*What the task asks*: For this exercise, return exactly the lines of the material below that begin at the one with "This screenshot has height=392, width=500." and stop after the one with "Where should I".
*** Given information Section Begins ***
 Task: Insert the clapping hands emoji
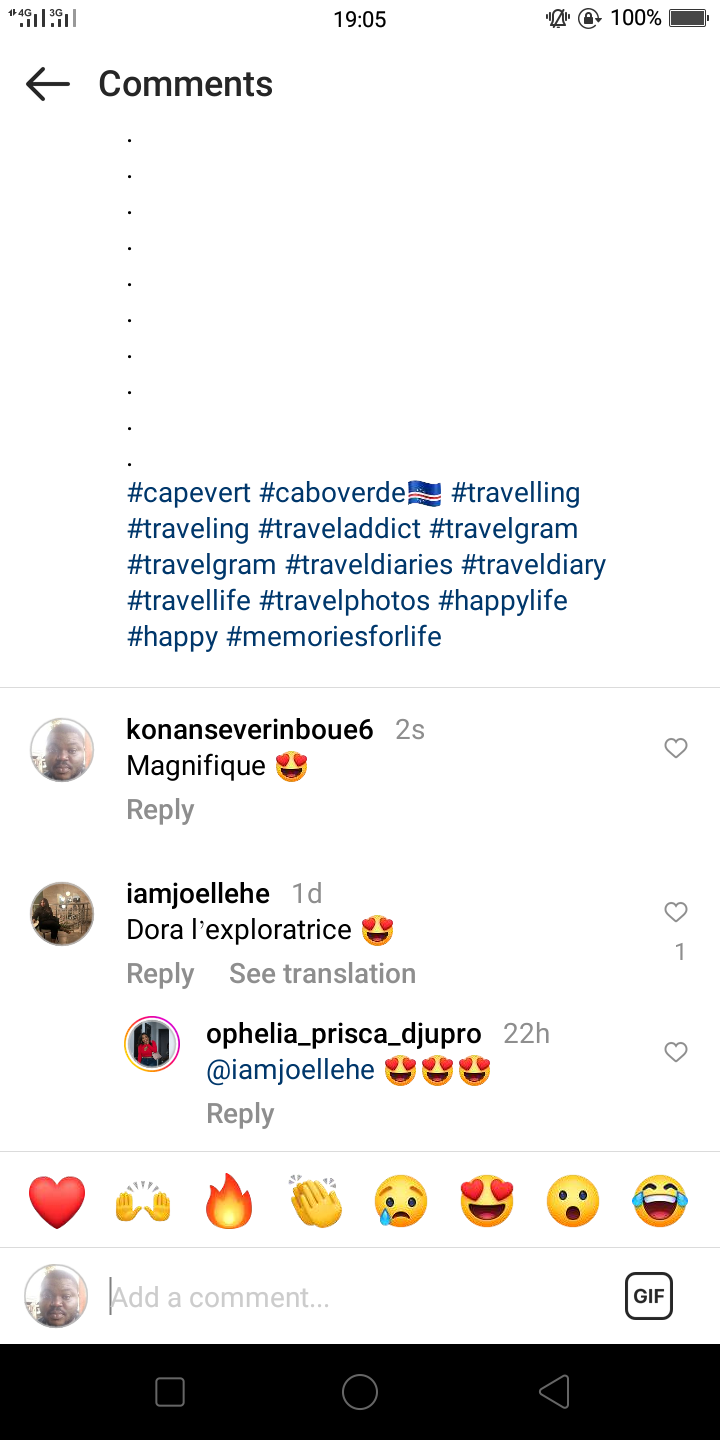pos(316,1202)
*** Given information Section Ends ***
*** Given information Section Begins ***
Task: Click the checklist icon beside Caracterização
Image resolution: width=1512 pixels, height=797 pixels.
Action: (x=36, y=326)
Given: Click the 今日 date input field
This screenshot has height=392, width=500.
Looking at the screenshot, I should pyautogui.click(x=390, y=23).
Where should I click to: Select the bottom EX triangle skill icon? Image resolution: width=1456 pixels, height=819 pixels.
*** Given information Section Ends ***
*** Given information Section Begins ***
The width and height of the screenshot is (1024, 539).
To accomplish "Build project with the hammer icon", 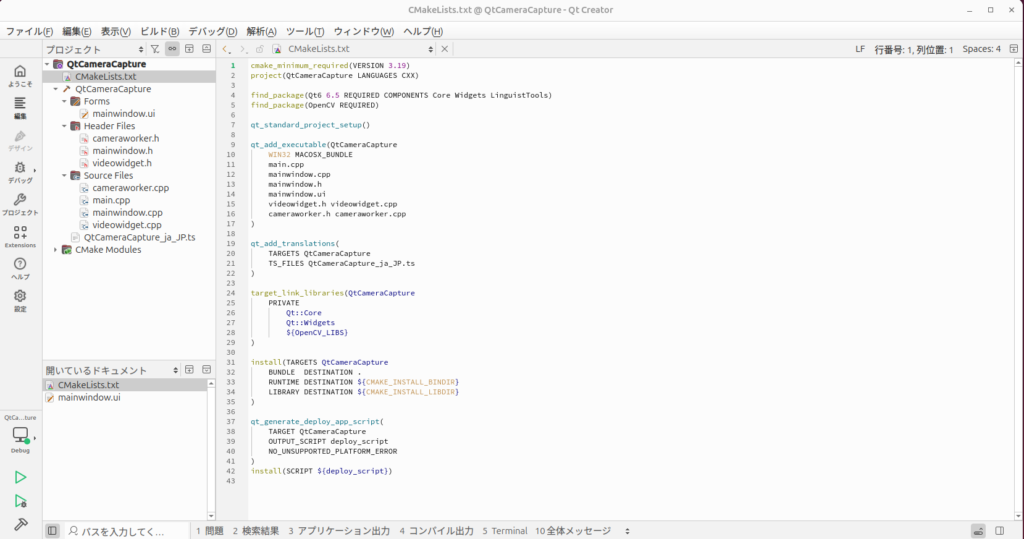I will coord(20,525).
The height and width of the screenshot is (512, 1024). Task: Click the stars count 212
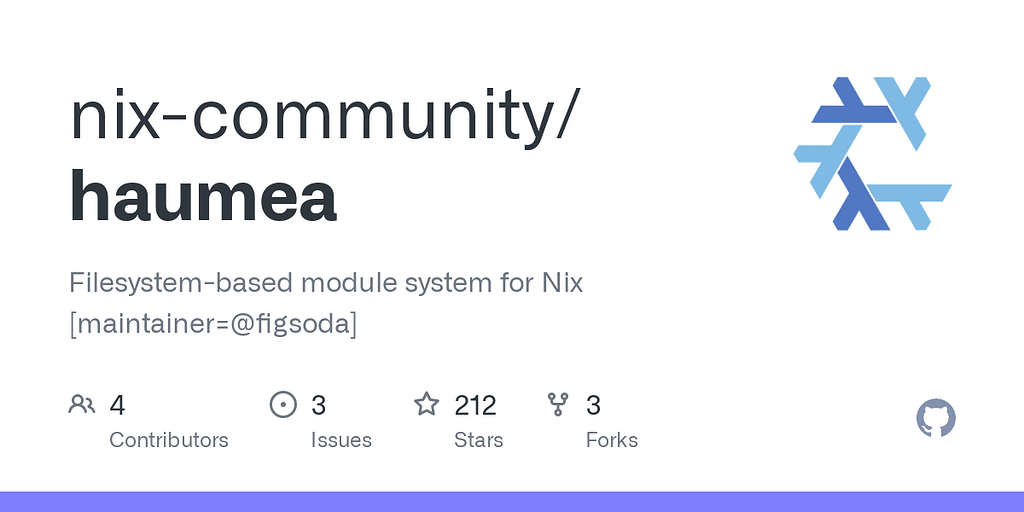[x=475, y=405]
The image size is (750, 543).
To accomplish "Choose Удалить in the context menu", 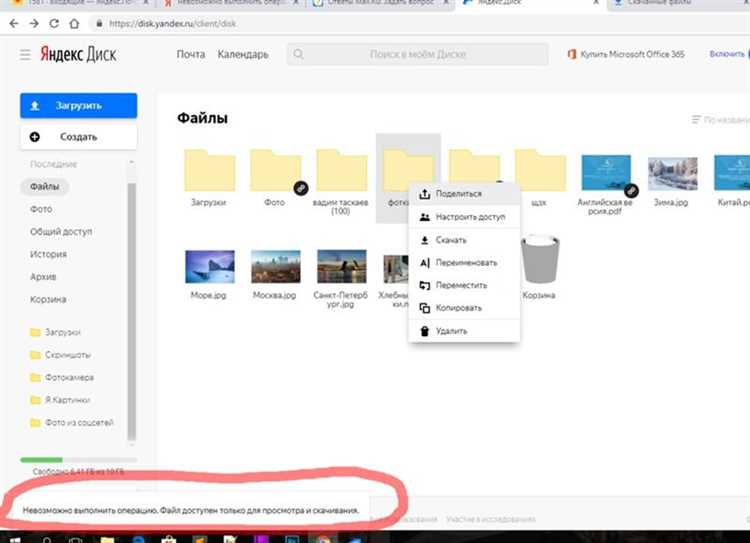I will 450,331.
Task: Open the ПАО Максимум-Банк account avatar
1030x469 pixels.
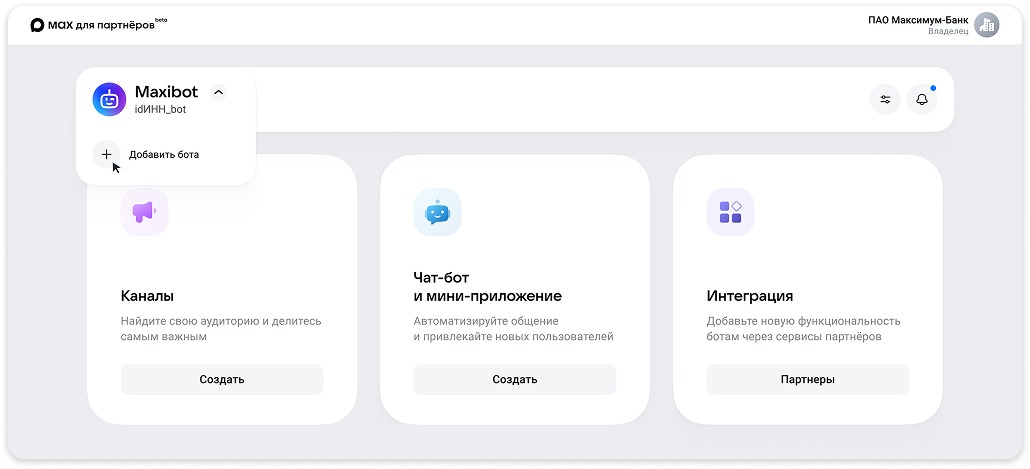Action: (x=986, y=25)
*** Given information Section Ends ***
*Result below*:
This screenshot has height=392, width=500.
Looking at the screenshot, I should pyautogui.click(x=390, y=23).
Where should I click to: Select the bottom EX triangle skill icon? Image resolution: width=1456 pixels, height=819 pixels.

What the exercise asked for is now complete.